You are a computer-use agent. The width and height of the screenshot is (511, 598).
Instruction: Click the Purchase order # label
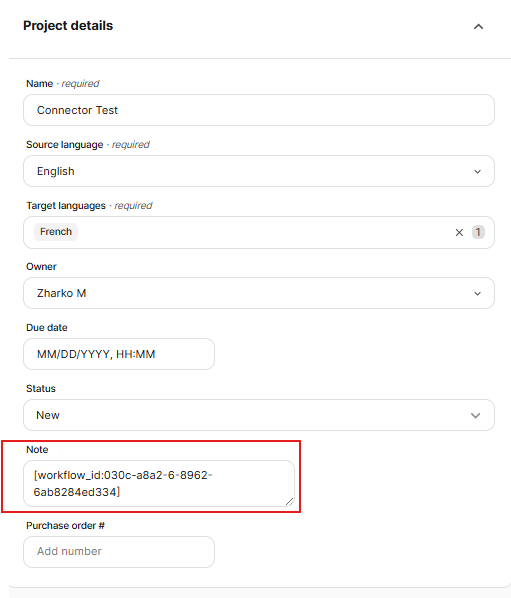[65, 526]
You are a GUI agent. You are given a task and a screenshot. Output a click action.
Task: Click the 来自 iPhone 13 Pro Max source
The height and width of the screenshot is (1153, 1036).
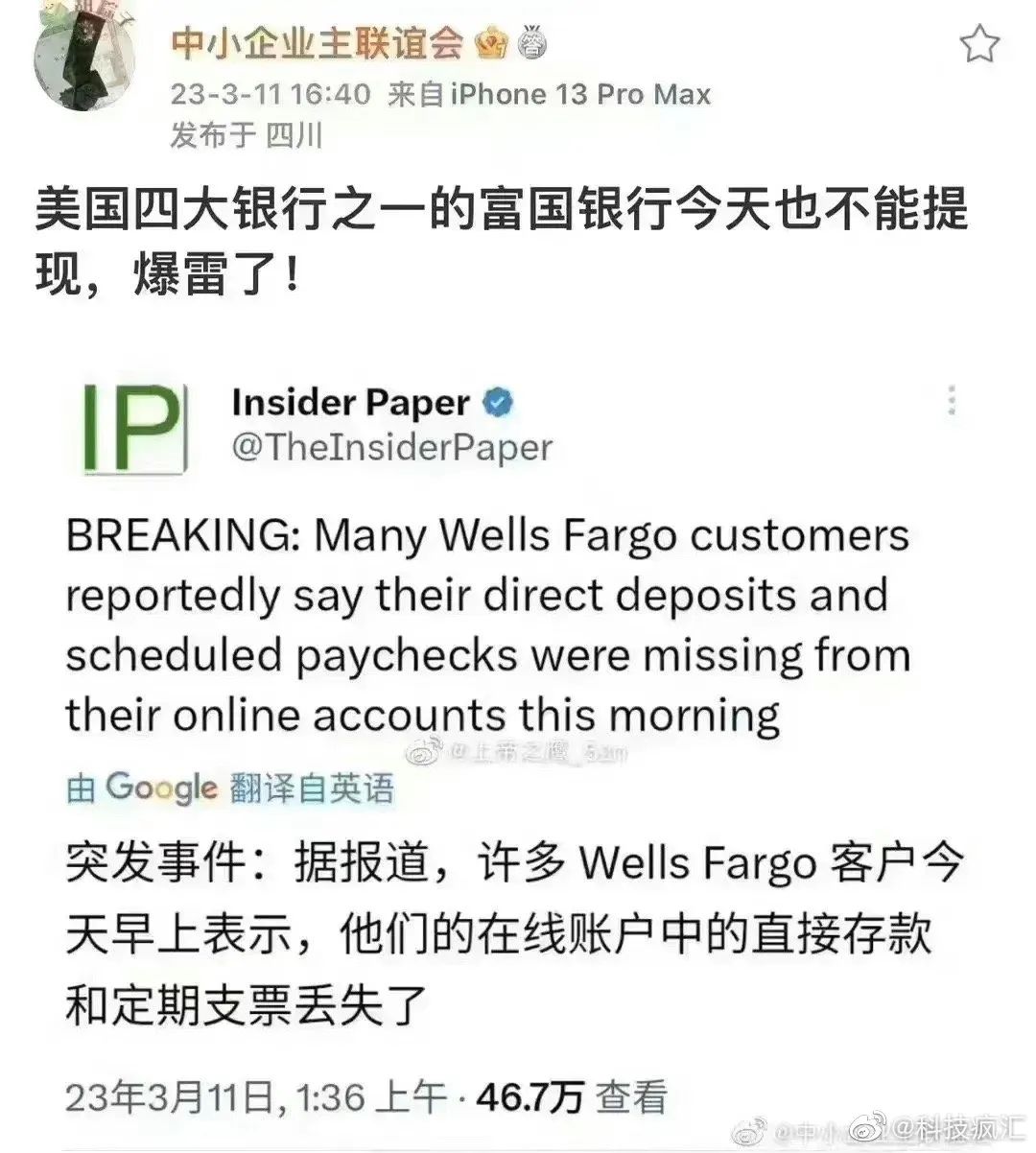click(549, 94)
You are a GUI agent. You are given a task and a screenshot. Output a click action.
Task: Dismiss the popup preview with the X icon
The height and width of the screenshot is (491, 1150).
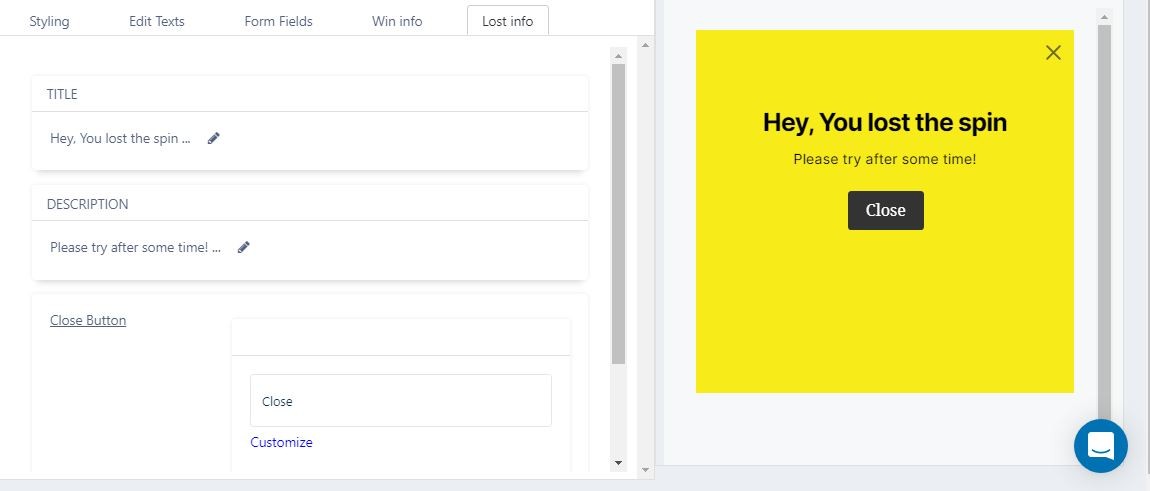coord(1052,53)
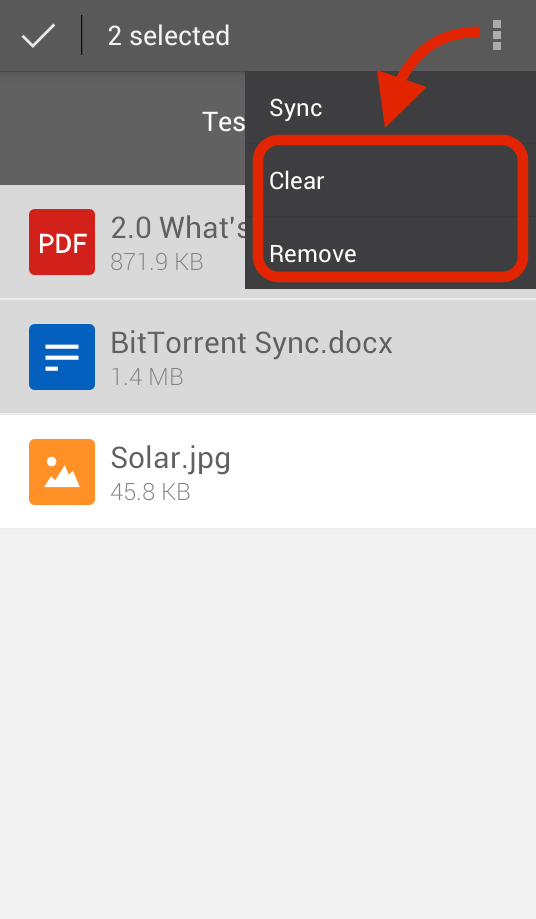Click the 871.9 KB size label

coord(157,262)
::::::::::
■ **Task goal**: Set the listing down again exactly, skipping each picture.

■ **Solution for this task**:
You are a computer-use agent. The width and height of the screenshot is (511, 598).
Instruction: Click the Purchase order # label
[65, 526]
You are a GUI agent. You are given a task and a screenshot. Output a click action.
Task: Click the 来自 iPhone 13 Pro Max source
The height and width of the screenshot is (1153, 1036).
click(549, 94)
You are a GUI agent. You are given a task and a screenshot. Output a click action.
Task: Dismiss the popup preview with the X icon
The height and width of the screenshot is (491, 1150).
coord(1052,53)
Click the 871.9 KB size label

coord(157,262)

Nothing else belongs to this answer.